Entradas extraídas:
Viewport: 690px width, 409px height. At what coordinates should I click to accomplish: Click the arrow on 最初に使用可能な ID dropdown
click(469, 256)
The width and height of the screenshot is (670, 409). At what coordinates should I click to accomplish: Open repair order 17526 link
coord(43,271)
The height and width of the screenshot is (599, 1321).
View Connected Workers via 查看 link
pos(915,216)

==

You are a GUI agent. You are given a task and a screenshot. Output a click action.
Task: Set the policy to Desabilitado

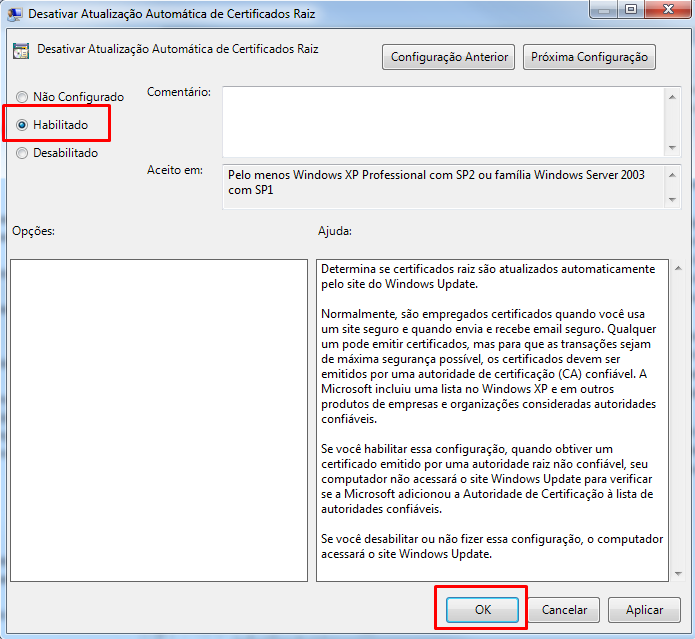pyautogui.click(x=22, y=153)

O que se pede: Por favor, copie exatamente as linhas entre a que contém "The width and" e a que contém "pos(915,216)", incluindo as duas.

Tarefa concluída:
The width and height of the screenshot is (670, 409). At what coordinates should I click to accomplish: Open repair order 17526 link
coord(43,271)
The height and width of the screenshot is (599, 1321).
View Connected Workers via 查看 link
pos(915,216)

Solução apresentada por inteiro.